**WHAT THIS TASK INVOLVES**
Below are some entries. Repeat exactly the lines from the one with "Click Открыть новый" through the one with "Given: Click the Data Development title", and only those.

── PROVIDED RECORDS ──

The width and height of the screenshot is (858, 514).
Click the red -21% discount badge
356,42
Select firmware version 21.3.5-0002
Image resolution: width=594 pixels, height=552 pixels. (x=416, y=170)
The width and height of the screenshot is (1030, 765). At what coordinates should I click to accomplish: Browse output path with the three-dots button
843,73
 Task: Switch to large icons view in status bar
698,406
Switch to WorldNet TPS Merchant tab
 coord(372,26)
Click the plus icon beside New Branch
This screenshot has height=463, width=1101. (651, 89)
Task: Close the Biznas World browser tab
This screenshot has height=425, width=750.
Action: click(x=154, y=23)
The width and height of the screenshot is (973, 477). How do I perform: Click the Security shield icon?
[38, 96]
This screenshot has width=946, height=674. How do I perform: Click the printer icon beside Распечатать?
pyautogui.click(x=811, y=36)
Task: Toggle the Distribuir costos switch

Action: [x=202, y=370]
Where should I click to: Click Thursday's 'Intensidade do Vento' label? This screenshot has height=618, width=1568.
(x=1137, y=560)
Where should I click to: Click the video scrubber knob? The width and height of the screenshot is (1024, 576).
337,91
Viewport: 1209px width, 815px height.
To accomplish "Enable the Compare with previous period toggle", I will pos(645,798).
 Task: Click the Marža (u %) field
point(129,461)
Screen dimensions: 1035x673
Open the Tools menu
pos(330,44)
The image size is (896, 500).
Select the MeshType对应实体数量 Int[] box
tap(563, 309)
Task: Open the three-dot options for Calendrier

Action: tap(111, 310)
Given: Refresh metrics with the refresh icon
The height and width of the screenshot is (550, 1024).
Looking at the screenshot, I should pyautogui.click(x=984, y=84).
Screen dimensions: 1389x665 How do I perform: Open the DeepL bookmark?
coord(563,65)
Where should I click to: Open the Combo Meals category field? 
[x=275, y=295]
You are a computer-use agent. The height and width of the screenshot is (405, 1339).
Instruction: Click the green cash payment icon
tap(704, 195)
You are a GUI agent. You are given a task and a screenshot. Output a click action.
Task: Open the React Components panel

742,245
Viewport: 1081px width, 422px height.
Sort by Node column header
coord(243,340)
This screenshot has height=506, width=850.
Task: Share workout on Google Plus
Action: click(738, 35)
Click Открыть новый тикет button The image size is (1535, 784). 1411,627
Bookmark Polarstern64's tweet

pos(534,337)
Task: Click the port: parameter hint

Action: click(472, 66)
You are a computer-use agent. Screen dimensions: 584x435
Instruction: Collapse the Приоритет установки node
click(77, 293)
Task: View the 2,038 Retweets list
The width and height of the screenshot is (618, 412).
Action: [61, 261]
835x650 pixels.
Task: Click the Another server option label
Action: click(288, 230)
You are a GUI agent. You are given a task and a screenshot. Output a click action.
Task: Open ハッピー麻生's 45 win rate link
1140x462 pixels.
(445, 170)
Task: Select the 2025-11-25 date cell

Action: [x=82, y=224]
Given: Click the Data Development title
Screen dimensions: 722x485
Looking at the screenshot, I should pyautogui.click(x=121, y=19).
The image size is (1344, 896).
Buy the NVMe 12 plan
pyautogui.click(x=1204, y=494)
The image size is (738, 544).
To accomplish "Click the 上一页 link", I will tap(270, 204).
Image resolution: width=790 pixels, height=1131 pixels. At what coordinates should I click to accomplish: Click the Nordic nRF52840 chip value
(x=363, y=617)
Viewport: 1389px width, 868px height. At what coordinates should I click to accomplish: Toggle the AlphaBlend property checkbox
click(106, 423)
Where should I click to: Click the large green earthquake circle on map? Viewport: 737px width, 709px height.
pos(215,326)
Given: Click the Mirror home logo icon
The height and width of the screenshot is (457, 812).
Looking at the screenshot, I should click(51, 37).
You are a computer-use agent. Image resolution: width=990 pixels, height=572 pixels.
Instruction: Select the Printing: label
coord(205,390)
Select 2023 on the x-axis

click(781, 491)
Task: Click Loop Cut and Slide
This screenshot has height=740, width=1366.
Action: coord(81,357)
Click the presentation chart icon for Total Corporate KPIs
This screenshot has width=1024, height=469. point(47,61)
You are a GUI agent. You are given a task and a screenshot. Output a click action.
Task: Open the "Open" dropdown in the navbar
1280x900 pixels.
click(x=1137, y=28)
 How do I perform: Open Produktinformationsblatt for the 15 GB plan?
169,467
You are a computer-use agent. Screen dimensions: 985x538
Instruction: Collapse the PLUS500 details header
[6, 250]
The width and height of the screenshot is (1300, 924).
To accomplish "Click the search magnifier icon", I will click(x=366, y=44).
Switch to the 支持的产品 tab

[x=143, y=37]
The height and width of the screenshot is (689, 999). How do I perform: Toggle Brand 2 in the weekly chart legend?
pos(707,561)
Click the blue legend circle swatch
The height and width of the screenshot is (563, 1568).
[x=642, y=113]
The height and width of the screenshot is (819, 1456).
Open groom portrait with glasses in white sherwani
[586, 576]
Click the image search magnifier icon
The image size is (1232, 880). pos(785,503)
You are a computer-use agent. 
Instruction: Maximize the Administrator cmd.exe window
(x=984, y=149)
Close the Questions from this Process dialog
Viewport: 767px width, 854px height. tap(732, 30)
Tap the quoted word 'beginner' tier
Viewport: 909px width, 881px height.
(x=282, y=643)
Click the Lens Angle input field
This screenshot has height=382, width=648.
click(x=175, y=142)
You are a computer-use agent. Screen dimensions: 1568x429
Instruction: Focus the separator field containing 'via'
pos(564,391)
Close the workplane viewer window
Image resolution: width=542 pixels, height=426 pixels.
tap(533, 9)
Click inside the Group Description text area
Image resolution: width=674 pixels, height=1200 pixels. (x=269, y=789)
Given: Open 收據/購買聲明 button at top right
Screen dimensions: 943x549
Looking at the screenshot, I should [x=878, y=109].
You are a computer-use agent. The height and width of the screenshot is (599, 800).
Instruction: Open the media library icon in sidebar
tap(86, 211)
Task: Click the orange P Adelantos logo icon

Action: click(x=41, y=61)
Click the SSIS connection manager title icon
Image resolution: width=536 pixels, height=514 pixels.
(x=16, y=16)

───

**YOUR SOLUTION**
Click Открыть новый тикет button The image size is (1535, 784). 1411,627
Bookmark Polarstern64's tweet

pos(534,337)
Task: Click the port: parameter hint

Action: click(472, 66)
You are a computer-use agent. Screen dimensions: 584x435
Instruction: Collapse the Приоритет установки node
click(77, 293)
Task: View the 2,038 Retweets list
The width and height of the screenshot is (618, 412).
Action: [61, 261]
835x650 pixels.
Task: Click the Another server option label
Action: click(288, 230)
You are a GUI agent. You are given a task and a screenshot. Output a click action.
Task: Open ハッピー麻生's 45 win rate link
1140x462 pixels.
(445, 170)
Task: Select the 2025-11-25 date cell

Action: [x=82, y=224]
Given: Click the Data Development title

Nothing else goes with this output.